To totally move past that narrative, though, playoff wins need to happen.
This year’s squad is looking strong. The offensive weapons are elite. But the defense will need to replace a lot of production. A tougher schedule also looms with challenging road games at UNI, EWU, Weber State, Portland State, and Colorado State, plus home games vs. Montana and UC Davis. If the Hornets get a seed again this year, it will be very much deserved.
I do think this team will get over the playoff hump this year with a good shot to make the quarterfinals. Is this a semifinal team? A favorable quarterfinal matchup would need to be in place. I don’t believe it is quite ready to break into the top-tier of the FCS. I’m not convinced the team depth and top-end talent are there to knock off an NDSU or SDSU. But also, how many teams are?
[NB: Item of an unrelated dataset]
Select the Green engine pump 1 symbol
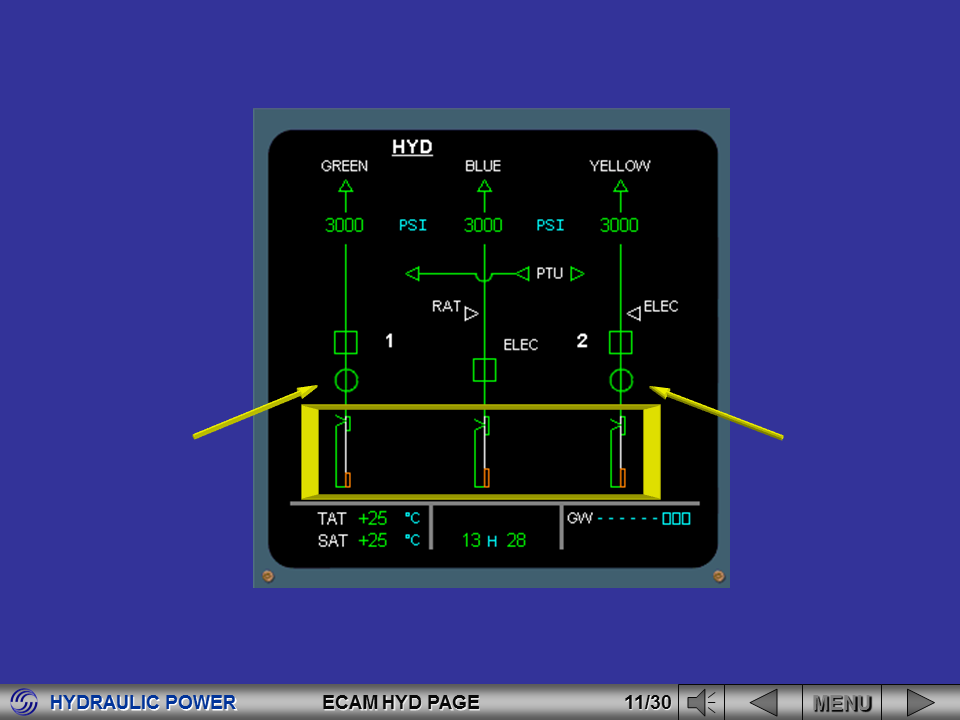 click(x=345, y=342)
In my opinion, it’s hard not to respect what Sac State has accomplished in the last three years. But the Hornets are no longer a feel-good riser in the FCS. They have established themselves as a playoff team. Expectations have heightened. So now it’s time to start doing something in the playoffs. That’s where this program gets complete respect as one of the better teams in the country. The talent and coaching are there to gain that full respect in 2022.